Task to carry out:
In the listing below, find the line with "Given: Click the", then repeat exactly every line from the top through that one.

Source records:
****************
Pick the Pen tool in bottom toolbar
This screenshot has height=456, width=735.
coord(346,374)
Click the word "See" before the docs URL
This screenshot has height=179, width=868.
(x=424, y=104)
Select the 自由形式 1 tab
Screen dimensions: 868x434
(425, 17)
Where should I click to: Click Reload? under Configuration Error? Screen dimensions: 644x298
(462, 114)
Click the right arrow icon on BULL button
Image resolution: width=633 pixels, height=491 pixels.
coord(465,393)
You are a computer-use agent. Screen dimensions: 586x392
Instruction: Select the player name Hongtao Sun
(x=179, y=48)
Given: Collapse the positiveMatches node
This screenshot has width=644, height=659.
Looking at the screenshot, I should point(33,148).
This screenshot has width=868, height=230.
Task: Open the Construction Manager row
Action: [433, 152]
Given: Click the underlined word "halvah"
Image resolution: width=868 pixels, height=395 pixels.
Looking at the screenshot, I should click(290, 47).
****************
Answer box:
Pick the Pen tool in bottom toolbar
This screenshot has height=456, width=735.
coord(346,374)
Click the word "See" before the docs URL
This screenshot has height=179, width=868.
(x=424, y=104)
Select the 自由形式 1 tab
Screen dimensions: 868x434
(425, 17)
Where should I click to: Click Reload? under Configuration Error? Screen dimensions: 644x298
(462, 114)
Click the right arrow icon on BULL button
Image resolution: width=633 pixels, height=491 pixels.
coord(465,393)
You are a computer-use agent. Screen dimensions: 586x392
Instruction: Select the player name Hongtao Sun
(x=179, y=48)
Given: Collapse the positiveMatches node
This screenshot has width=644, height=659.
Looking at the screenshot, I should point(33,148).
This screenshot has width=868, height=230.
Task: Open the Construction Manager row
Action: [433, 152]
Given: Click the underlined word "halvah"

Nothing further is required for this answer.